11:09mupuf: Anyway, it.is only a matter of time before firmware bugs need to be worked around for specific versions
14:27fdobridge: <gfxstrand> mupuf: Yeah, it would be good to have something. Care to file a drm/nouveau issue about it? Tag me and we can chat on the issue about what exactly we want.
14:28fdobridge: <gfxstrand> I'm not sure what that difference is there but I am sure NAK handles this wrong today. I've got a plan, I think, but it's gonna take real work. And it's absurdly tricky compiler shit. Not something I expect you to be able to sort out.
14:29fdobridge: <gfxstrand> It's my fault I merged it without CTSing more first.
14:30fdobridge: <gfxstrand> That's not your fault. That's the fault of whoever implemented maintenance1 not checking carefully with with X11 or something.
14:35fdobridge: <gfxstrand> Also, that sounds a bit like broken tests but I'm not sure. I'd recommend stepping through the CTS with a debugger and trying to see how that error maps to the API. Since it's a .cpp file, that's probably an internal dEQP error.
14:45fdobridge: <mupuf> @gfxstrand: Done: https://gitlab.freedesktop.org/drm/nouveau/-/issues/340
14:48fdobridge: <valentineburley> By the way `dEQP-VK.reconvergence.subgroup_uniform_control_flow_elect.compute.nesting4.0.40` instantly passes on 1.3.8.0 but takes ages and then passes on CTS `main`
14:48fdobridge: <valentineburley> Maybe something else to check out
14:49fdobridge: <gfxstrand> Interesting
14:49fdobridge: <gfxstrand> I'm still very sure NAK is broken, though.
14:49fdobridge: <gfxstrand> But I'm curious what changed in the tests.
14:50fdobridge: <gfxstrand> I should really bump to 1.3.8.0 or even main for my testing. It's been a while since I've pulled the CTS.

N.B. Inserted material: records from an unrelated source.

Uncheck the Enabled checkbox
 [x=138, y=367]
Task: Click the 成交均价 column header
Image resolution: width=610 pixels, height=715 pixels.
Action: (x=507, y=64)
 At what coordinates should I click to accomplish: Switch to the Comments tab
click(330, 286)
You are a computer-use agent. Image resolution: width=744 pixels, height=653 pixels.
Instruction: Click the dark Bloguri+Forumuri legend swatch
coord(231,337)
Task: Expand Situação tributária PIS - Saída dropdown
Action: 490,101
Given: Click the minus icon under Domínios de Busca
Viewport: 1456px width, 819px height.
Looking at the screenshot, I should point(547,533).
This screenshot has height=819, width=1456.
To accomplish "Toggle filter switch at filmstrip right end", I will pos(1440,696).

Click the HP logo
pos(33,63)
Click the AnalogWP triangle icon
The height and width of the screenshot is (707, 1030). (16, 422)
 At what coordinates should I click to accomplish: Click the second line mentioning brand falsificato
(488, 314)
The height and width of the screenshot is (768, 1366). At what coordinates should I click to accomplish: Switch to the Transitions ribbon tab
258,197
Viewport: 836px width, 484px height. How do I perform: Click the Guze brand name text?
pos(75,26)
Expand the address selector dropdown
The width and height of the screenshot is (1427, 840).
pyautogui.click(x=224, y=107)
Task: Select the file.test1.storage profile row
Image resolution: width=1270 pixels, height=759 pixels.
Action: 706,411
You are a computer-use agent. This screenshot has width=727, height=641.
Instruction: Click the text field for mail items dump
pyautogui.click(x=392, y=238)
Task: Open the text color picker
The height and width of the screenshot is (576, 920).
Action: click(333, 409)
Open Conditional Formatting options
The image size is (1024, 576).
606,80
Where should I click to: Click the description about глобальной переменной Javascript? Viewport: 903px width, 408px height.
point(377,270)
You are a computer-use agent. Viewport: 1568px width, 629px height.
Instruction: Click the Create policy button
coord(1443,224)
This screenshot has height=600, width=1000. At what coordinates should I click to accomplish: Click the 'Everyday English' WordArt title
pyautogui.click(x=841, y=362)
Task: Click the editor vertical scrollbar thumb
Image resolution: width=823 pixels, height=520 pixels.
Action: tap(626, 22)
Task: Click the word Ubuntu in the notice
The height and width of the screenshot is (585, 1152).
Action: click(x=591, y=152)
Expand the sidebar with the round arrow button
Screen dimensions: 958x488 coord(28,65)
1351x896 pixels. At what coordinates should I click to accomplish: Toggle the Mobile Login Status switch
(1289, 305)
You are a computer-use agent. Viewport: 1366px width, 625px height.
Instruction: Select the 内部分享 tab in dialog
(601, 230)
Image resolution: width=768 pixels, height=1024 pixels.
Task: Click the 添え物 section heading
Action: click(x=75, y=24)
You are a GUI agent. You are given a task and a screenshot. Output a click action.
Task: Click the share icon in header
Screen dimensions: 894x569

23:01fdobridge: <gfxstrand> Ugh... I really wish I could get errors out of GSP. Any time I'm debugging something that isn't shader related I just get... nothing.
23:13fdobridge: <airlied> Do you get useful errors out of non gsp?
23:14fdobridge: <airlied> Like for mmu faults we might be able to get them reported, but there is 0 chance for other crashes apart from sending the logs to Timur from his kernel patch
23:14fdobridge: <gfxstrand> Yes, very useful. For faults, it gave me a fault address. For validation errors, it gave me the method and the invalid value.
23:18fdobridge: <airlied> Yeah faults might be possible to workaround, not sure on the method unfortunately, the turn around time on timur makes it pointless unless you get super stuck
23:21fdobridge: <gfxstrand> Why are we sending things to Timur?
23:21fdobridge: <gfxstrand> I'm confused
23:28fdobridge: <gfxstrand> 😩
23:37fdobridge: <airlied> Gsp logs stuff to a buffer we can't decode
23:38fdobridge: <airlied> The OS reports what it gets from gsp
23:39fdobridge: <airlied> Just I think with some faults we can use a separate fault reporting mechanism to make it happen
23:45fdobridge: <redsheep> Are you expecting those logs are encrypted, or would it be worth making a project out of trying to learn to decode it?